From the first line of the data down to the line bearing "You are a GUI", output every line exactly and include no pictures.

──────────────────────────────

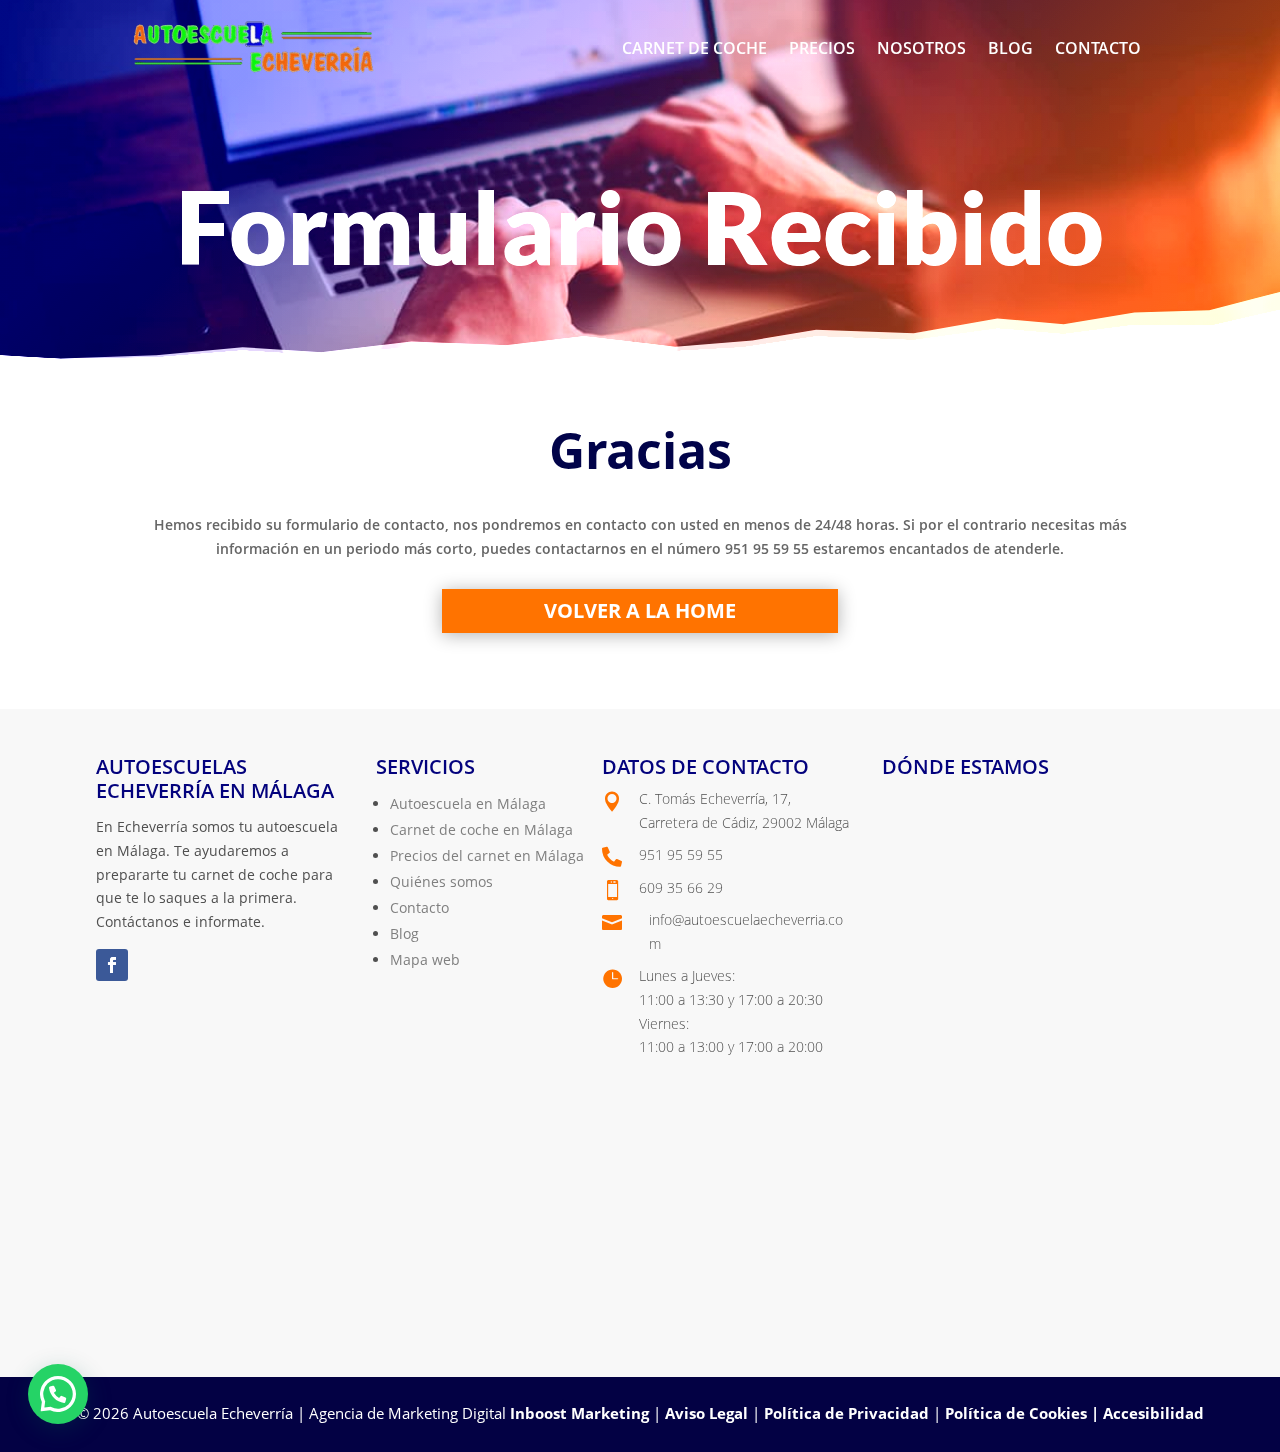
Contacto (419, 907)
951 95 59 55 (681, 854)
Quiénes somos (441, 881)
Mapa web (425, 959)
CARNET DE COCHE (694, 48)
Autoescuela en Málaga (468, 803)
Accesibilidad (1153, 1413)
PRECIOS (822, 48)
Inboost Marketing (579, 1413)
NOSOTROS (921, 48)
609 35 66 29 (681, 887)
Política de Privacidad (846, 1413)
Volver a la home (640, 610)
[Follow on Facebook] (112, 965)
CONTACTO (1098, 48)
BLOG (1010, 48)
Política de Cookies (1016, 1413)
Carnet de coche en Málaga (481, 829)
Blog (404, 933)
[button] (58, 1394)
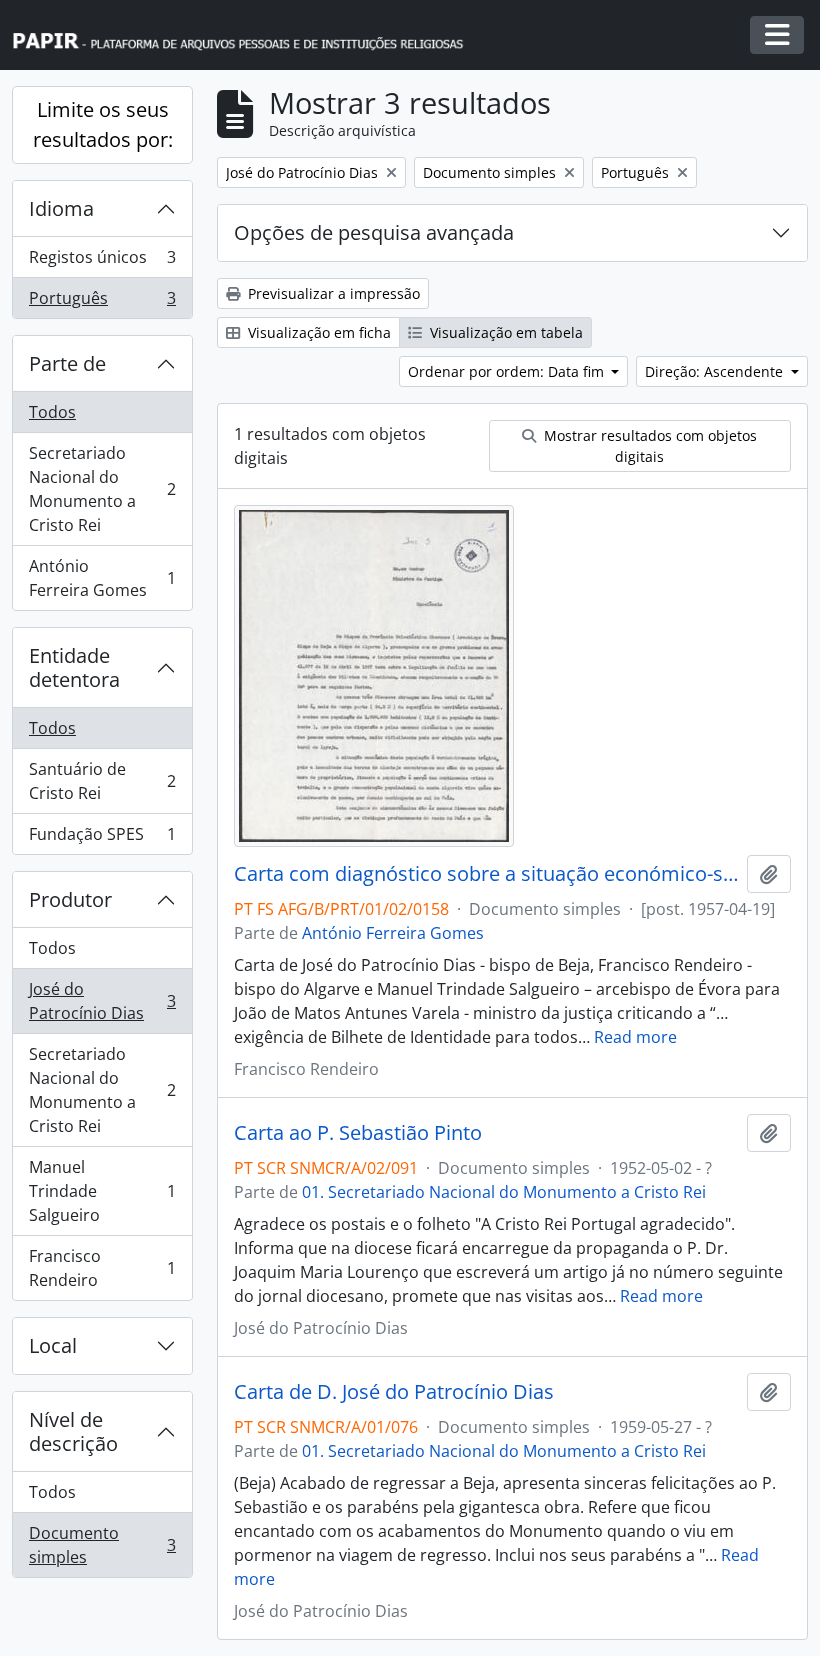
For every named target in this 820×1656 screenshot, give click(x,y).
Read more (635, 1037)
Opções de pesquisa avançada (374, 232)
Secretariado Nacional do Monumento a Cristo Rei (102, 489)
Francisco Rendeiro (102, 1268)
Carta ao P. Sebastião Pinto (358, 1133)
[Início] (247, 35)
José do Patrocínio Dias (102, 1001)
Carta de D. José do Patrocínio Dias (394, 1392)
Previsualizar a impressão (332, 293)
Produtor (70, 899)
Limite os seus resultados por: (103, 124)
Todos (52, 412)
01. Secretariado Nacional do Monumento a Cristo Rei (504, 1192)
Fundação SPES (102, 838)
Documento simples (102, 1545)
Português (102, 302)
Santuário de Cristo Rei (102, 781)
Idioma (61, 208)
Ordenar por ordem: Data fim (508, 371)
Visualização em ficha (317, 332)
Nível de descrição (73, 1431)
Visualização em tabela (504, 332)
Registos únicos (102, 262)
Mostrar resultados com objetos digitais (648, 446)
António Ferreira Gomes (102, 578)
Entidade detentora (74, 667)
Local (53, 1345)
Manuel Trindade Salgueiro (102, 1191)
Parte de (67, 363)
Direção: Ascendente (716, 371)
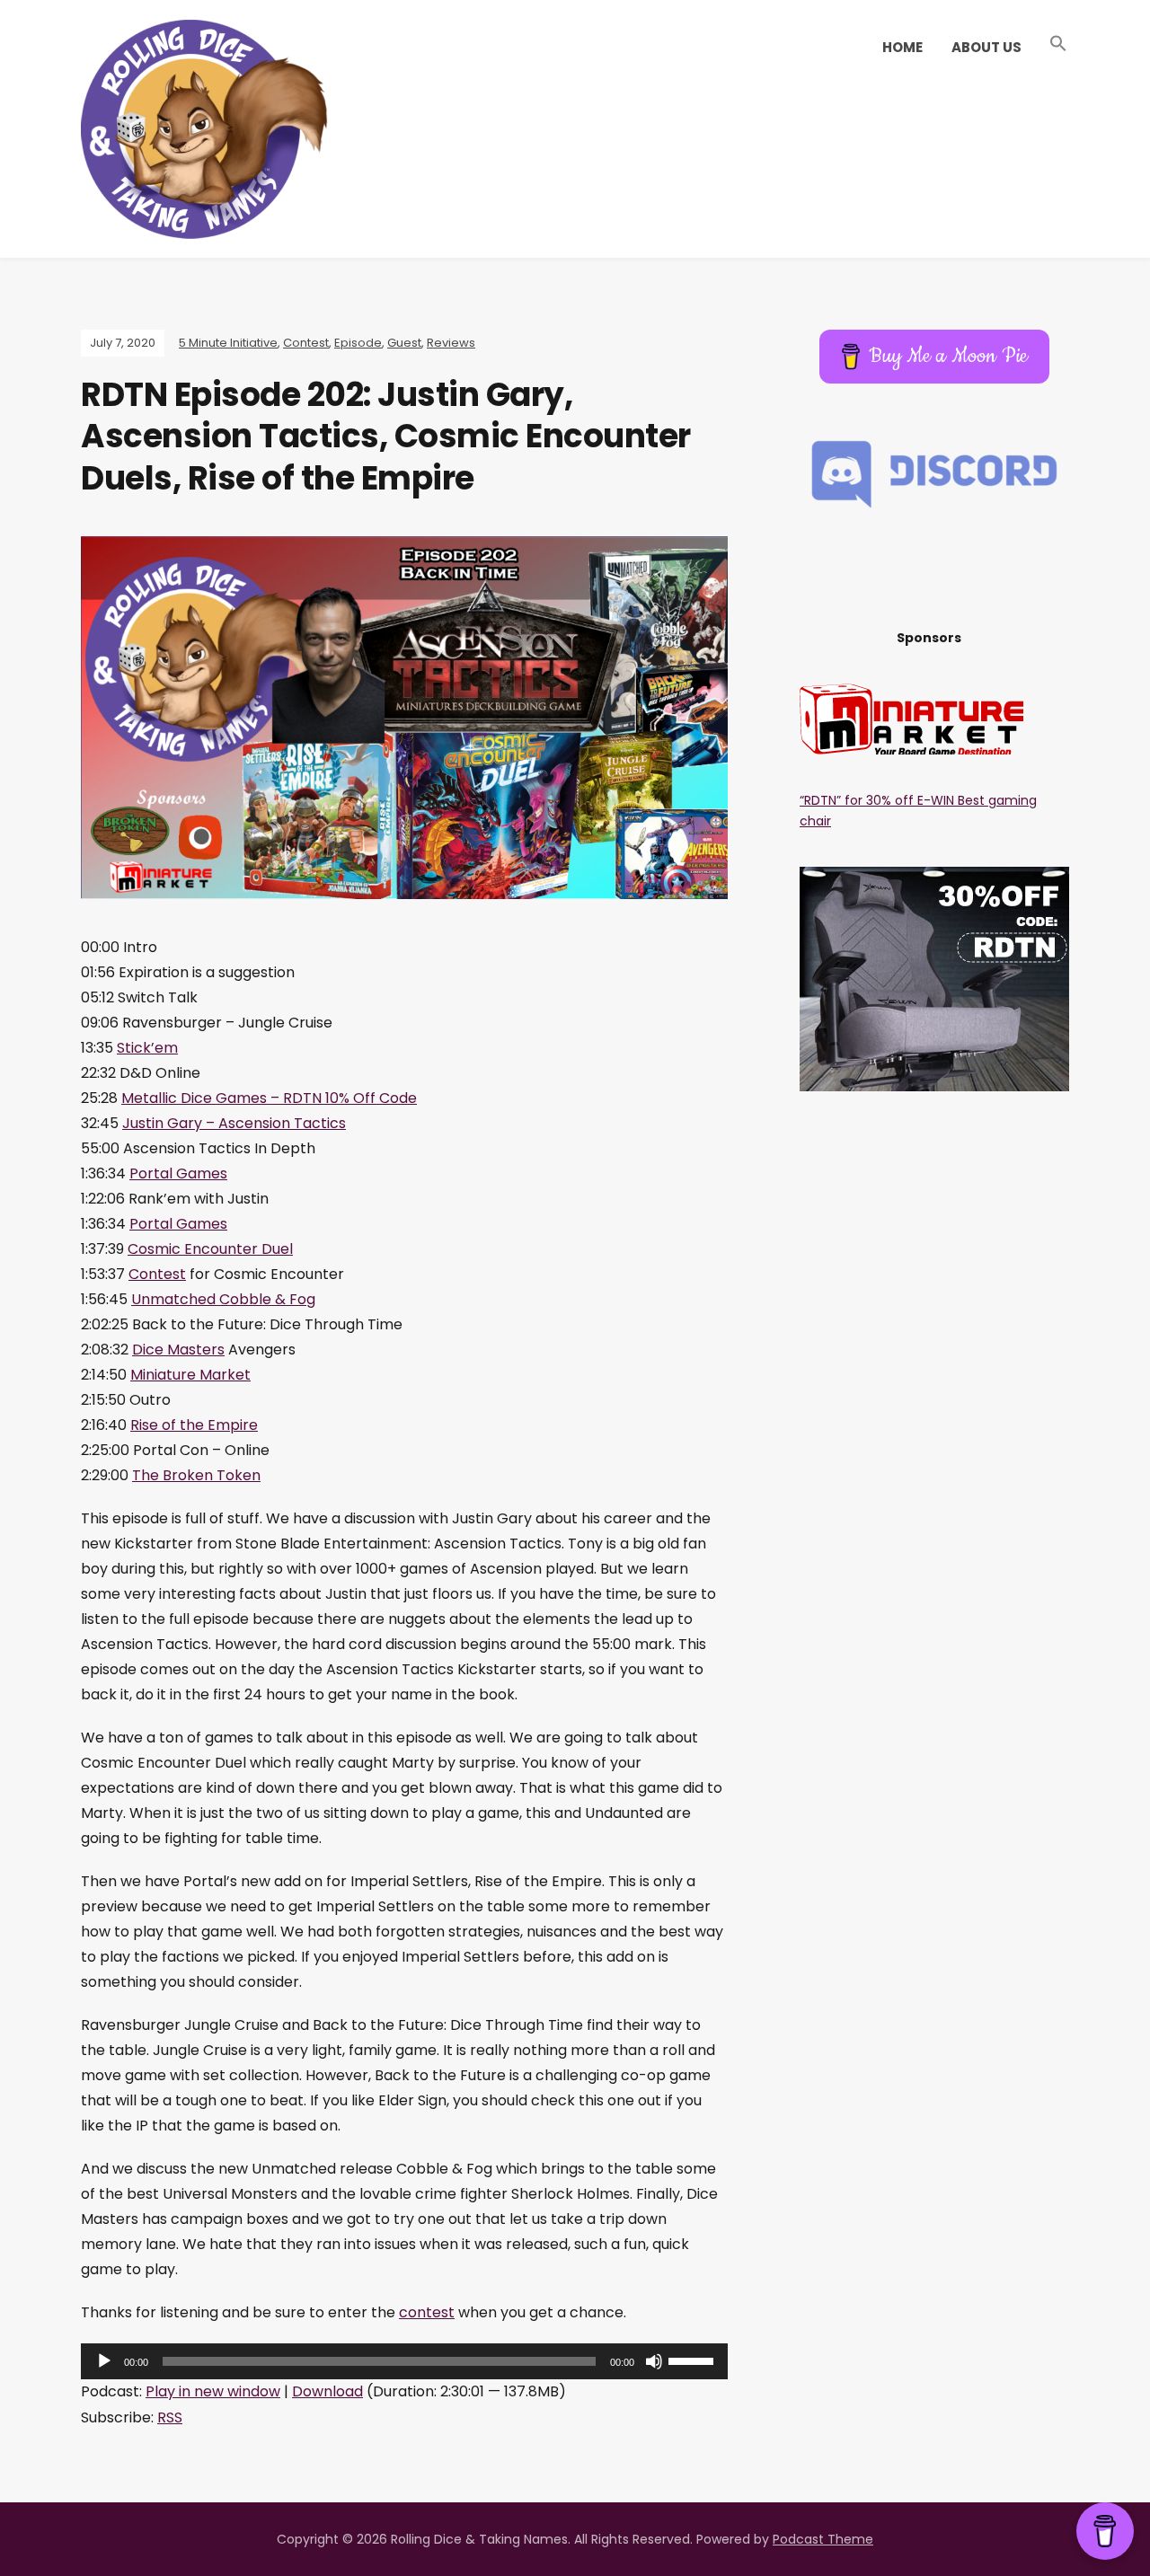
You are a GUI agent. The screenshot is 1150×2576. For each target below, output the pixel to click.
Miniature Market (190, 1374)
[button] (1058, 44)
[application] (404, 2361)
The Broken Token (196, 1475)
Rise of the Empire (194, 1425)
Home (902, 47)
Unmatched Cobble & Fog (223, 1299)
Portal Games (178, 1173)
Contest (306, 342)
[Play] (104, 2361)
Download (327, 2391)
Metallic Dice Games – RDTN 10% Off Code (269, 1098)
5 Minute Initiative (228, 342)
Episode (358, 342)
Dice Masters (178, 1349)
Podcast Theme (823, 2539)
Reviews (451, 342)
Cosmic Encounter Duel (210, 1249)
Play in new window (213, 2391)
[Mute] (654, 2361)
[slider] (693, 2359)
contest (427, 2312)
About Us (986, 47)
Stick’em (147, 1047)
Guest (404, 342)
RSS (169, 2417)
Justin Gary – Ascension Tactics (234, 1123)
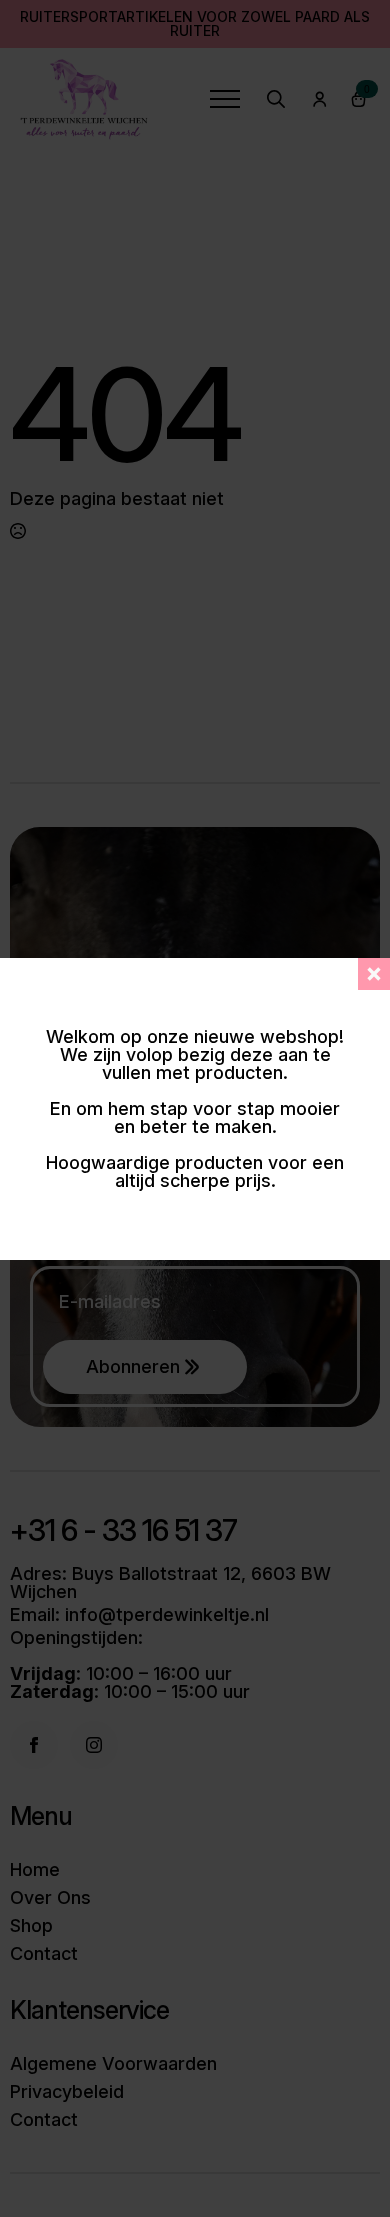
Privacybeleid (67, 2092)
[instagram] (94, 1745)
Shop (31, 1926)
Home (35, 1870)
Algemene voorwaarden (113, 2064)
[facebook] (34, 1745)
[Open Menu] (225, 99)
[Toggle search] (276, 99)
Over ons (50, 1898)
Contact (44, 1954)
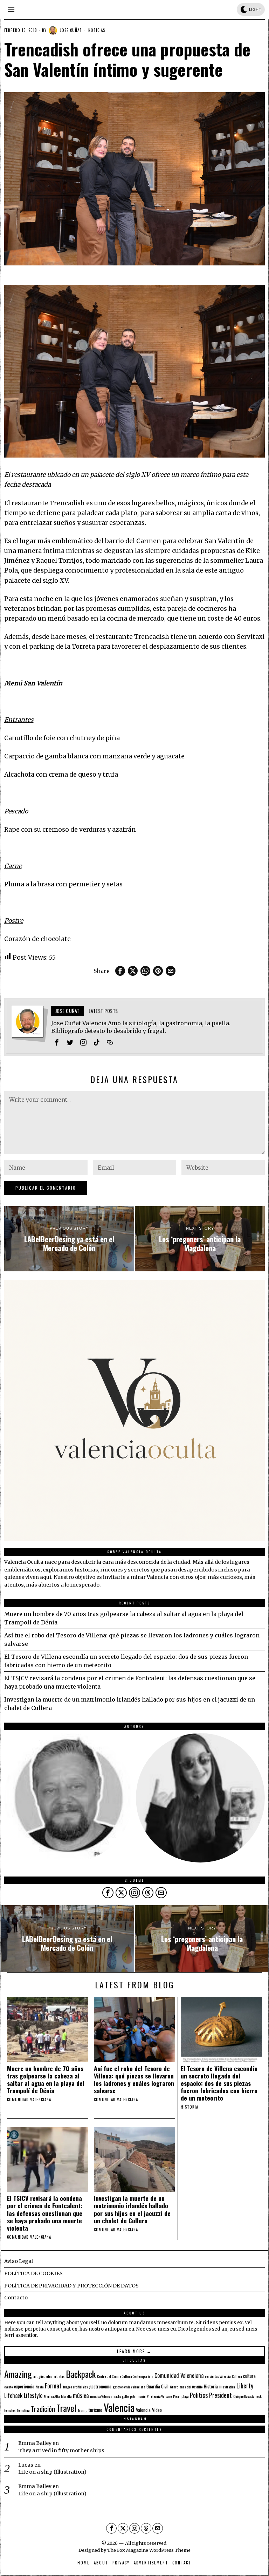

──────────────────────────────

▶ **EXPECTED OUTPUT**:
Contacto (419, 907)
951 95 59 55 (681, 854)
Quiénes somos (441, 881)
Mapa web (425, 959)
CARNET DE COCHE (694, 48)
Autoescuela en Málaga (468, 803)
Accesibilidad (1153, 1413)
PRECIOS (822, 48)
Inboost Marketing (579, 1413)
NOSOTROS (921, 48)
609 35 66 29 (681, 887)
Política de Privacidad (846, 1413)
Volver a la home (640, 610)
[Follow on Facebook] (112, 965)
CONTACTO (1098, 48)
BLOG (1010, 48)
Política de Cookies (1016, 1413)
Carnet de coche en Málaga (481, 829)
Blog (404, 933)
[button] (58, 1394)
For every named target in this 820×1656 screenshot, give click(x,y).
Read more (635, 1037)
Opções de pesquisa avançada (374, 232)
Secretariado Nacional do Monumento a Cristo Rei (102, 489)
Francisco Rendeiro (102, 1268)
Carta ao P. Sebastião Pinto (358, 1133)
[Início] (247, 35)
José do Patrocínio Dias (102, 1001)
Carta de D. José do Patrocínio Dias (394, 1392)
Previsualizar a impressão (332, 293)
Produtor (70, 899)
Limite os seus resultados por: (103, 124)
Todos (52, 412)
01. Secretariado Nacional do Monumento a Cristo Rei (504, 1192)
Fundação SPES (102, 838)
Documento simples (102, 1545)
Português (102, 302)
Santuário de Cristo Rei (102, 781)
Idioma (61, 208)
Ordenar por ordem: Data fim (508, 371)
Visualização em ficha (317, 332)
Nível de descrição (73, 1431)
Visualização em tabela (504, 332)
Registos únicos (102, 262)
Mostrar resultados com objetos digitais (648, 446)
António Ferreira Gomes (102, 578)
Entidade detentora (74, 667)
Local (53, 1345)
Manuel Trindade Salgueiro (102, 1191)
Parte de (67, 363)
Direção: Ascendente (716, 371)
You are a GUI agent. The screenshot is 1150×2576. For each target below, output the pixel to click.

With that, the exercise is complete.